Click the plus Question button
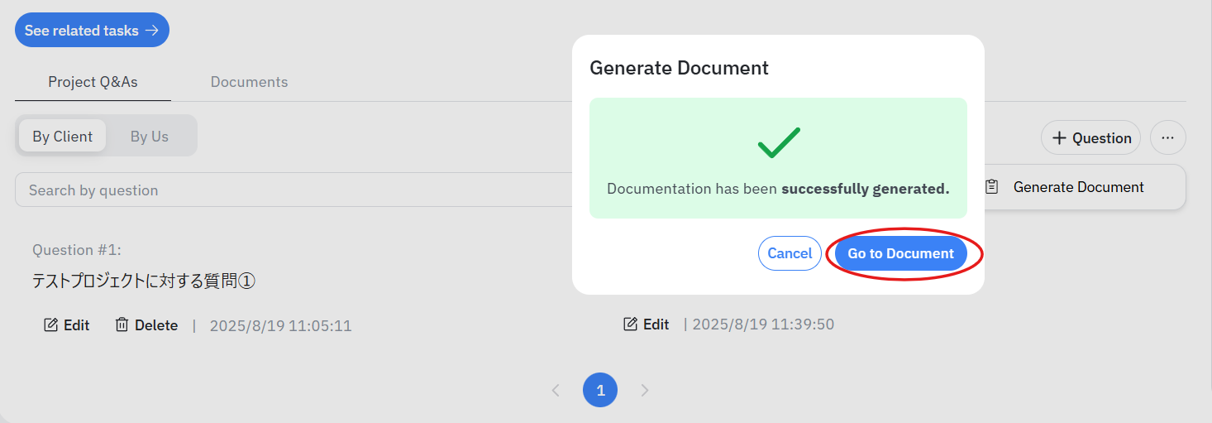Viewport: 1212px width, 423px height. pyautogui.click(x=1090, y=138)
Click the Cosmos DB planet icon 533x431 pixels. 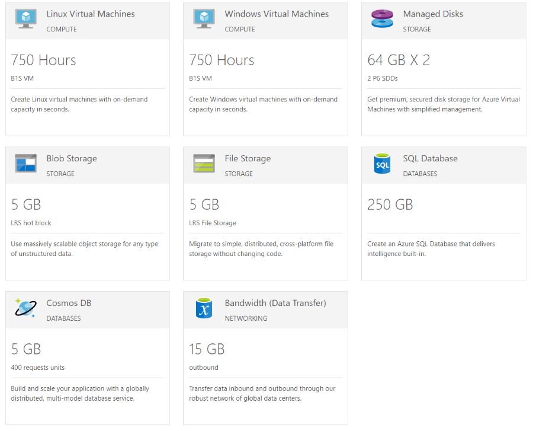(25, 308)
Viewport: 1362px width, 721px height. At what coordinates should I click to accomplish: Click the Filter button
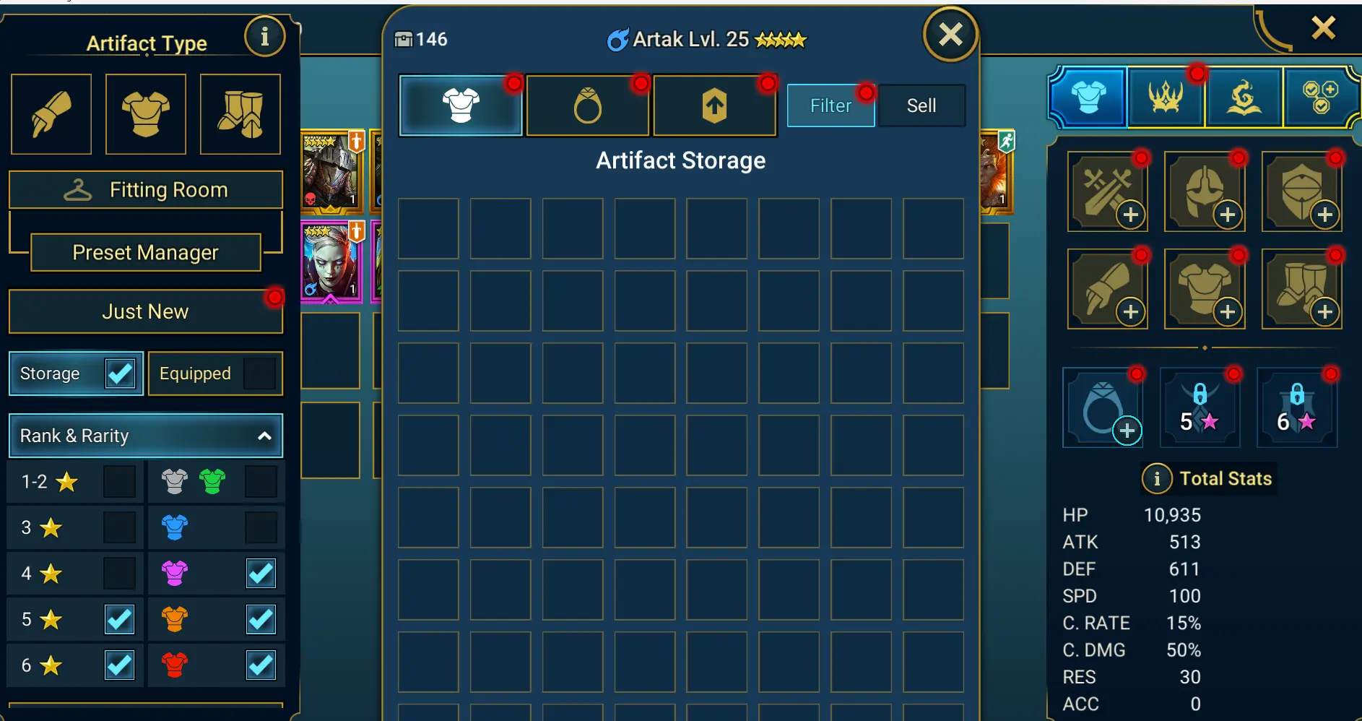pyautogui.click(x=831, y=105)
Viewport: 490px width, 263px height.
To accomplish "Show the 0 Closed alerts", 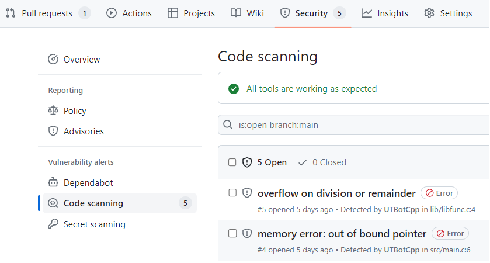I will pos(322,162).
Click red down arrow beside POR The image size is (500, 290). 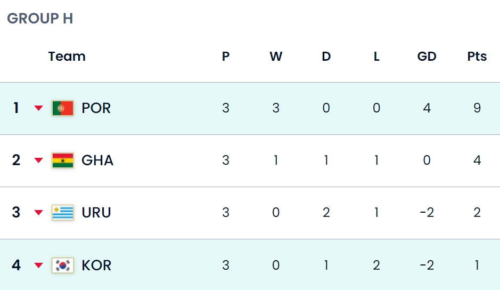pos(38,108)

= = =

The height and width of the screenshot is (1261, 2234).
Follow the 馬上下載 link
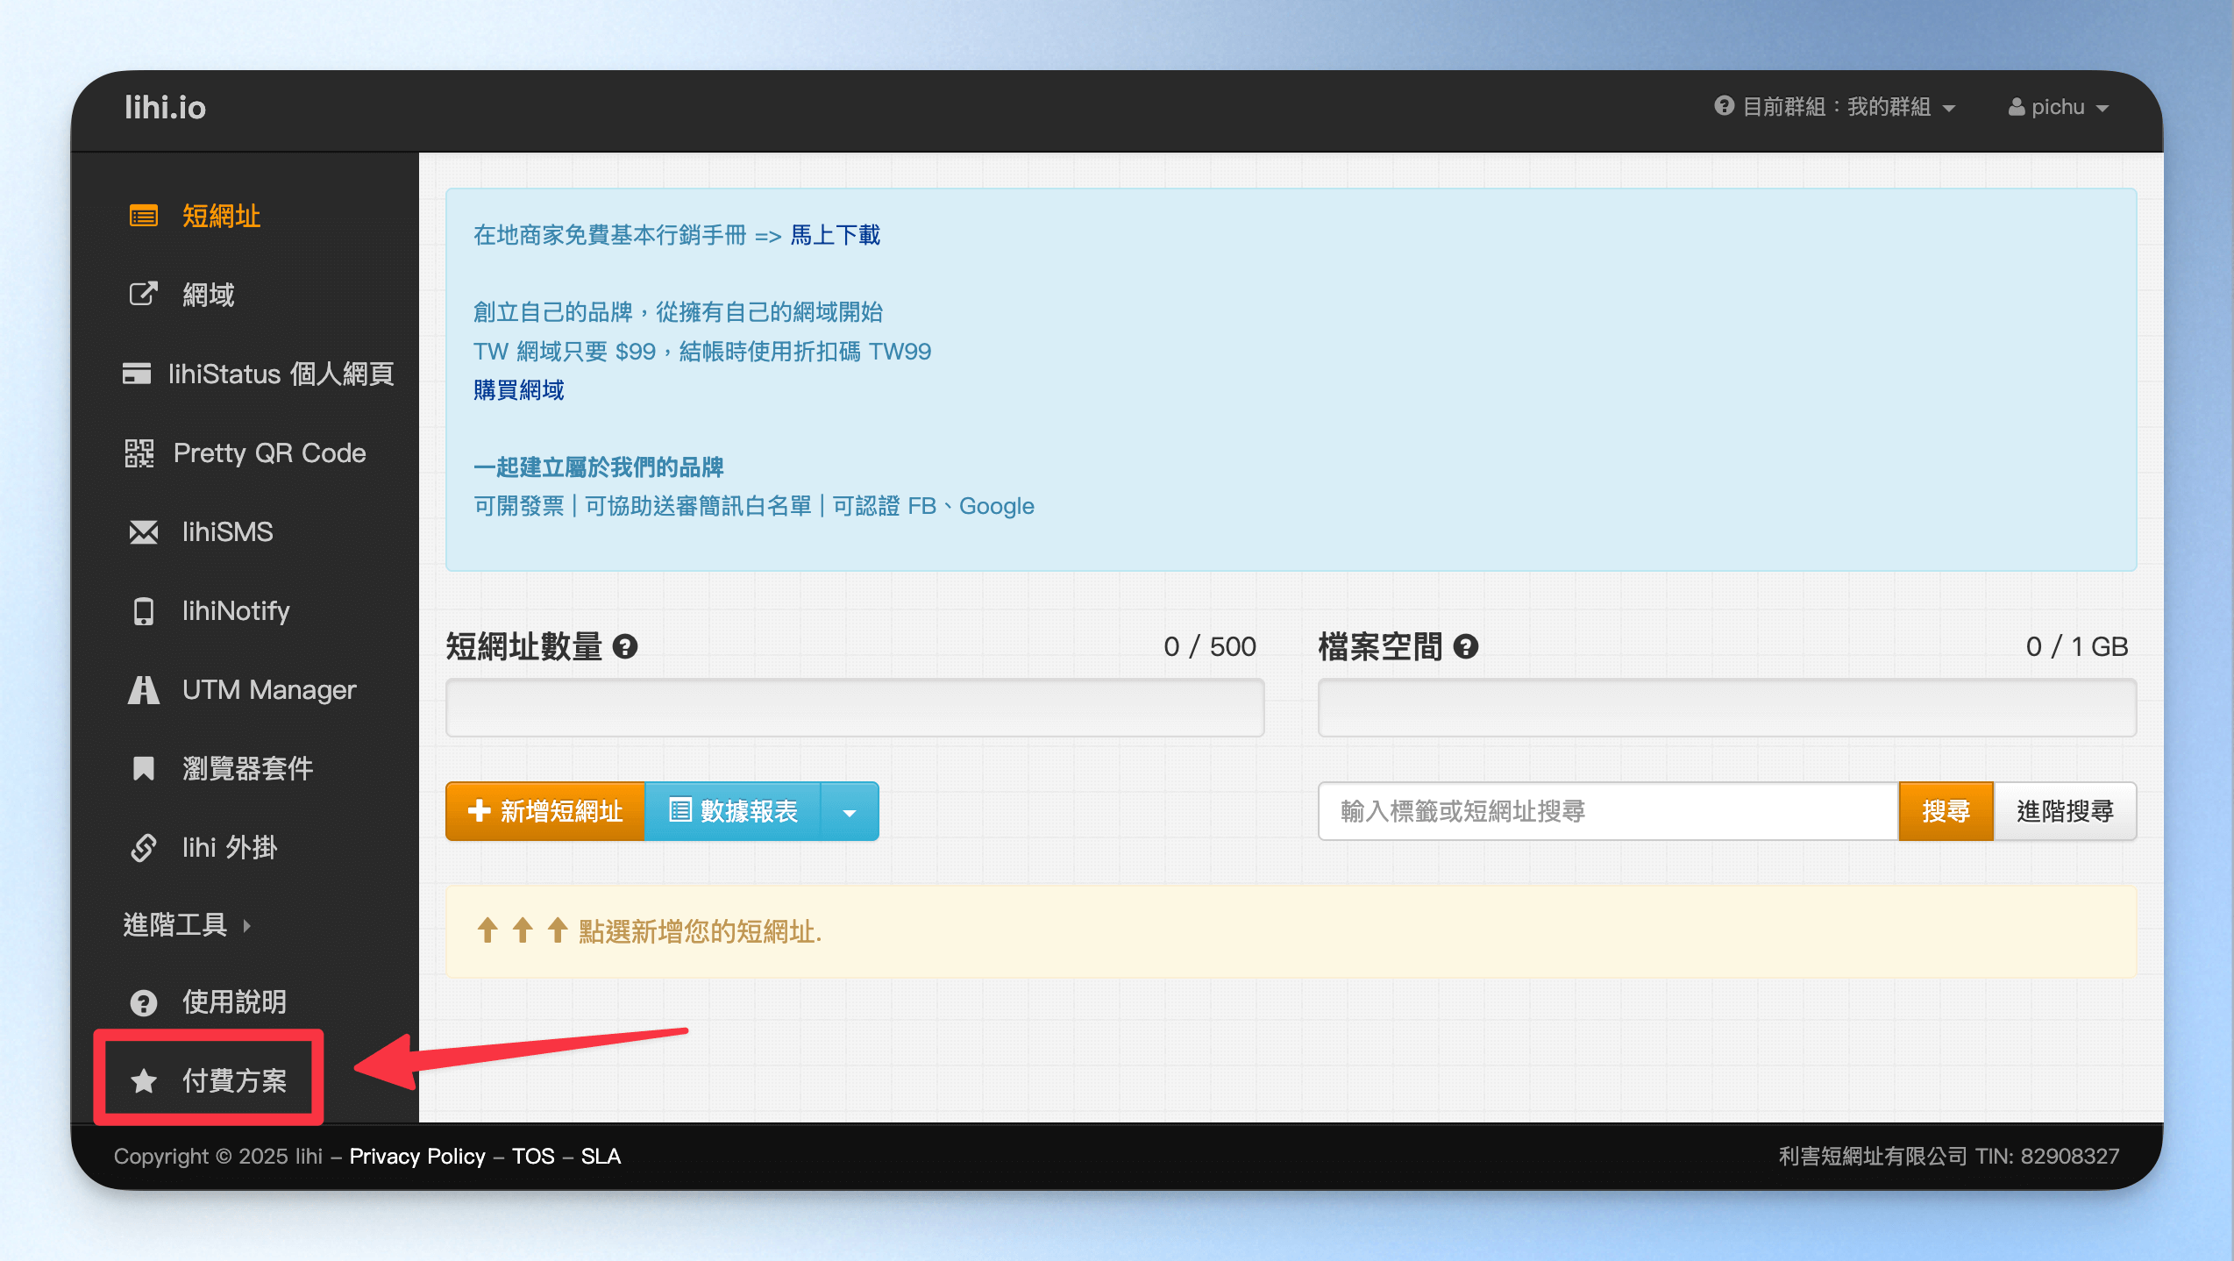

= = =

• What the task requires: Of the entries above, repeat exactly the lines from the line with "The height and" through the line with "Follow the 馬上下載 link", both of them included.

• Response to the task:
The height and width of the screenshot is (1261, 2234).
Follow the 馬上下載 link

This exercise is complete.